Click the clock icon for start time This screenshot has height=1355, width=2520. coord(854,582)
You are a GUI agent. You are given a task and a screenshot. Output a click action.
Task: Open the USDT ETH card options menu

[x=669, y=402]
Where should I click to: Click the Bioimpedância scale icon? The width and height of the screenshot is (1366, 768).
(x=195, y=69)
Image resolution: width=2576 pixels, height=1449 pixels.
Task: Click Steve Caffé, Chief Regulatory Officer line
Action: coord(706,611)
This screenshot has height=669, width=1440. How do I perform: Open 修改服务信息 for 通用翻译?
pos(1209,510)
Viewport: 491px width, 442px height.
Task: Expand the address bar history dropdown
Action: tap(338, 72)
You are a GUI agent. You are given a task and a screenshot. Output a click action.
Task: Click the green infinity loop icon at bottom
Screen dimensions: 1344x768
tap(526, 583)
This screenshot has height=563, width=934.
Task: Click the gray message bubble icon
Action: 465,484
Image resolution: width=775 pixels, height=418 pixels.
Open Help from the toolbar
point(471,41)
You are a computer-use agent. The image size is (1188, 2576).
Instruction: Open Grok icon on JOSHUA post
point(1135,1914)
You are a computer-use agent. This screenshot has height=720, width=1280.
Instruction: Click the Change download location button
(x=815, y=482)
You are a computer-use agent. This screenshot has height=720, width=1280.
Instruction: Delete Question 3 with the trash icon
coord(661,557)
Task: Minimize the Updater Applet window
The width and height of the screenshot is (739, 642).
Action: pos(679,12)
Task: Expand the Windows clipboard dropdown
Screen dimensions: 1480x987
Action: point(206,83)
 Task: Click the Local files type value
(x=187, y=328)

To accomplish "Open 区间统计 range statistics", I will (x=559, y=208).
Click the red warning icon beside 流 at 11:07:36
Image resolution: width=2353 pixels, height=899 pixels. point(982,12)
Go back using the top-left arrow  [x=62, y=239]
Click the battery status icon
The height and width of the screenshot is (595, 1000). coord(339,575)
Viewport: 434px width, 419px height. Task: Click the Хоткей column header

········

TASK DETAILS: Each line of the data has to be written out exactly as it appears.

SOLUTION:
Click the clock icon for start time This screenshot has height=1355, width=2520. coord(854,582)
You are a GUI agent. You are given a task and a screenshot. Output a click action.
Task: Open the USDT ETH card options menu

[x=669, y=402]
Where should I click to: Click the Bioimpedância scale icon? The width and height of the screenshot is (1366, 768).
(x=195, y=69)
Image resolution: width=2576 pixels, height=1449 pixels.
Task: Click Steve Caffé, Chief Regulatory Officer line
Action: coord(706,611)
This screenshot has height=669, width=1440. How do I perform: Open 修改服务信息 for 通用翻译?
pos(1209,510)
Viewport: 491px width, 442px height.
Task: Expand the address bar history dropdown
Action: tap(338, 72)
You are a GUI agent. You are given a task and a screenshot. Output a click action.
Task: Click the green infinity loop icon at bottom
Screen dimensions: 1344x768
tap(526, 583)
This screenshot has height=563, width=934.
Task: Click the gray message bubble icon
Action: 465,484
Image resolution: width=775 pixels, height=418 pixels.
Open Help from the toolbar
point(471,41)
You are a computer-use agent. The image size is (1188, 2576).
Instruction: Open Grok icon on JOSHUA post
point(1135,1914)
You are a computer-use agent. This screenshot has height=720, width=1280.
Instruction: Click the Change download location button
(x=815, y=482)
You are a computer-use agent. This screenshot has height=720, width=1280.
Instruction: Delete Question 3 with the trash icon
coord(661,557)
Task: Minimize the Updater Applet window
The width and height of the screenshot is (739, 642).
Action: pos(679,12)
Task: Expand the Windows clipboard dropdown
Screen dimensions: 1480x987
Action: point(206,83)
 Task: Click the Local files type value
(x=187, y=328)

To accomplish "Open 区间统计 range statistics", I will (x=559, y=208).
Click the red warning icon beside 流 at 11:07:36
Image resolution: width=2353 pixels, height=899 pixels. point(982,12)
Go back using the top-left arrow  [x=62, y=239]
Click the battery status icon
The height and width of the screenshot is (595, 1000). coord(339,575)
Viewport: 434px width, 419px height. Task: Click the Хоткей column header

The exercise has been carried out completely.